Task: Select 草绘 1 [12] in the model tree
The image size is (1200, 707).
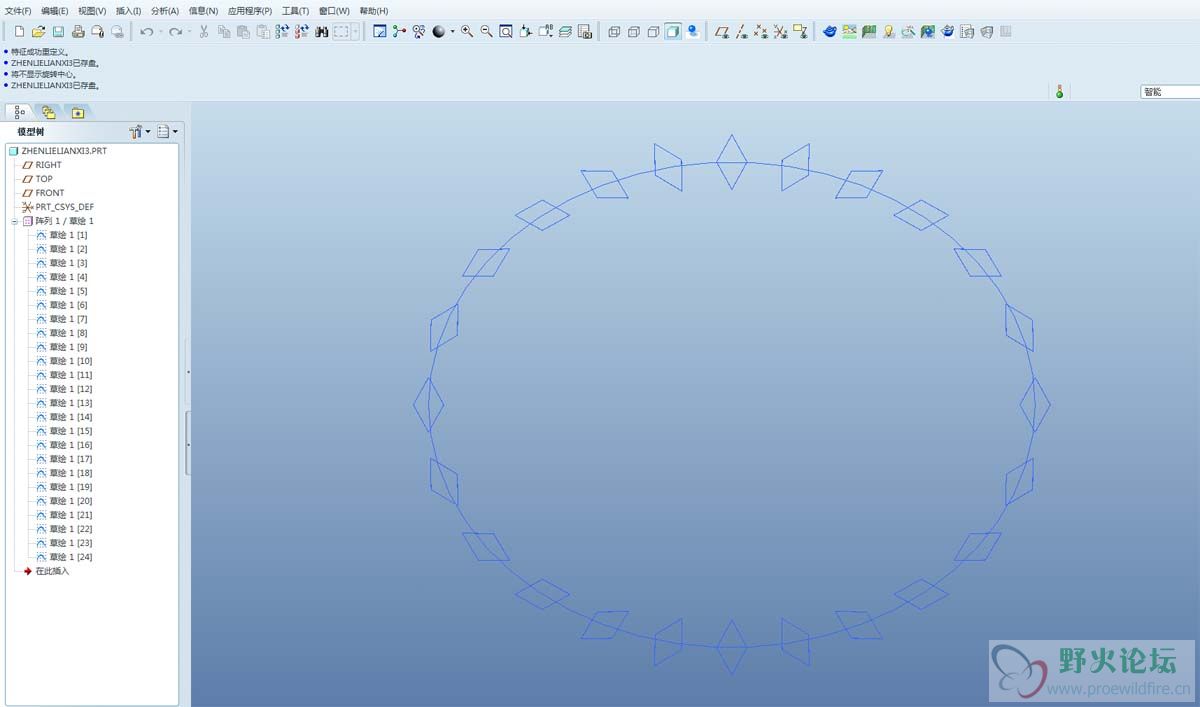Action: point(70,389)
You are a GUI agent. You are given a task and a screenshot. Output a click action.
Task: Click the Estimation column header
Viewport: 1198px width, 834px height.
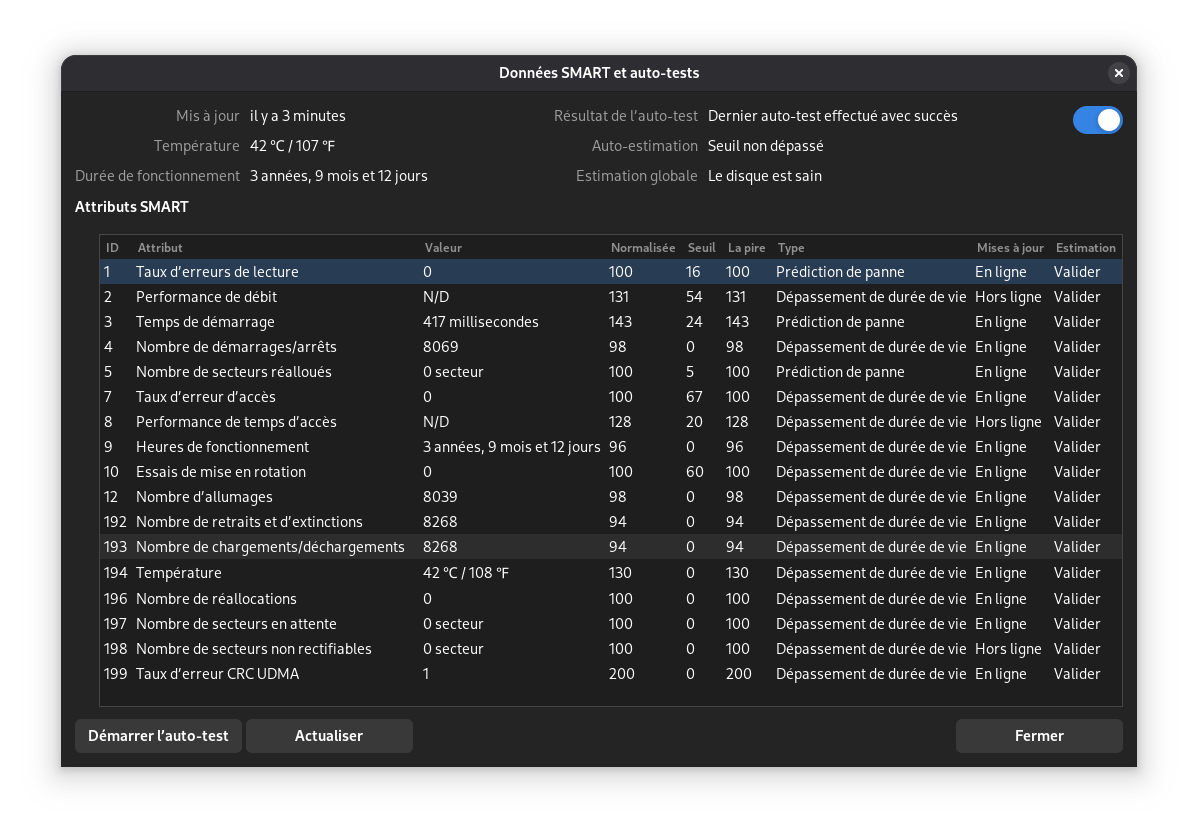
· · · · ·
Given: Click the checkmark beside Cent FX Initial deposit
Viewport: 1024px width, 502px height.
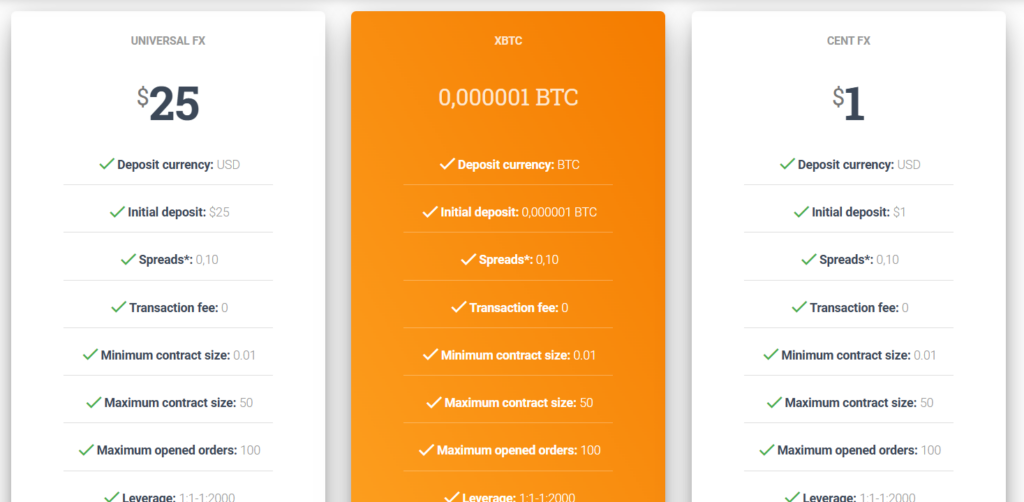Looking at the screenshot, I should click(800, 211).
· · · · ·
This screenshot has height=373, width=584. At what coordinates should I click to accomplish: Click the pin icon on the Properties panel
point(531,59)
· · · · ·
▸ **WORK ITEM**
Above are the records. Copy word for word only their lines from the one holding "Task: Select 草绘 1 [12] in the model tree" through the one holding "Viewport: 1198px width, 834px height.", both included, and skip the images.

▸ **WRITTEN REPLY**
Task: Select 草绘 1 [12] in the model tree
The image size is (1200, 707).
Action: point(70,389)
You are a GUI agent. You are given a task and a screenshot. Output a click action.
Task: Click the Estimation column header
Viewport: 1198px width, 834px height.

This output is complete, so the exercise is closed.